Buyers paid ₹1 lakh non-refundably within 8 days of reading "Only 999 units will be produced." They could not recover this money if they changed their mind. They committed because of the exclusivity promise. Mahindra now argues in their legal reply that this commitment represents no financial loss. If the FAQ had said "more batches may follow" — would ₹1 lakh have been committed non-refundably within 8 days? That is the question that defines the loss.
What it says: "To celebrate this partnership, Mahindra may introduce more limited-edition models in the calendar year 2026."
What Mahindra argues: This put buyers on "clear notice" that a 2026 launch was possible.
Three failures. One: "may" is speculative — it is not a commitment, not a notice, not a warning. It is a possibility. Two: "models" refers to different products. Mahindra's own November 2025 Formula E Edition proves this — they launched a different limited model. A second identical Batman batch is not a new "model." Three: This language was in a press release. The booking page FAQ said "Only 999 will be produced." When a general press release and a specific point-of-sale FAQ contradict each other, the point-of-sale document carries greater legal weight — because that is what the buyer read at the moment of purchase.
What it says: "Acceptance of bookings/advance payment by MEAL on the website is merely an indication of an intention to sell and does not result in a contract of sale."
What it was designed to cover: The period between online booking and final dealership-level confirmation, to manage allocation fairly.
This clause cannot be used to argue that the representations made before payment — including the FAQ — are not binding.

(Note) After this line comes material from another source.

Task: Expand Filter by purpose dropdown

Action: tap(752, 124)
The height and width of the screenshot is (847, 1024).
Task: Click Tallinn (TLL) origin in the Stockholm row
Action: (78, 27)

Consumer Protection Act 2019 operates independently of whether a formal contract of sale exists. The representations that induced the payment are what matter — not whether the booking form itself constitutes a contract.
The one clause that would have fully protected Mahindra's right to relaunch — and that does not appear anywhere in any document shown to buyers:
"The production of 999 units refers to the initial batch only. Mahindra reserves the right to produce and sell additional units of the Batman Edition in future."
This clause does not exist in any Mahindra document. If it had, the owners' case would be significantly weaker. Its absence is itself evidence.
Under Consumer Protection Act 2019, Section 2(47) — Unfair Trade Practice — a false representation about the "standard, quality, quantity, grade, composition, style or model" of goods is prohibited. The representation "Only 999 units will be produced" is a representation about quantity. Producing more than 999 is a false representation about that quantity.
Under Section 2(28) — Misleading Advertisement — an advertisement that gives a false description or misleads consumers about the nature, characteristics or suitability of goods is prohibited. Calling a product "limited collector's edition" and "a collector's statement on wheels" while planning to produce more is a misleading description of its nature as a collectible.
Under Indian Contract Act 1872, Section 18 — Misrepresentation — where a party is induced to enter a contract by a representation that turns out to be false — even if made in good faith — the contract is voidable. The FAQ induced the purchase decision. The purchase was made. The representation proved false. The elements of misrepresentation are present.
T&Cs are written to protect companies from reasonable commercial uncertainty — not to protect them from specific, unconditional promises they made on their own booking pages.
The FAQ is not covered by any T&C clause in existence. It is a standalone, unconditional statement of fact: "Only 999 units will be produced."
No T&C can erase that. No law firm can argue it away. It exists. It was read. It induced payment.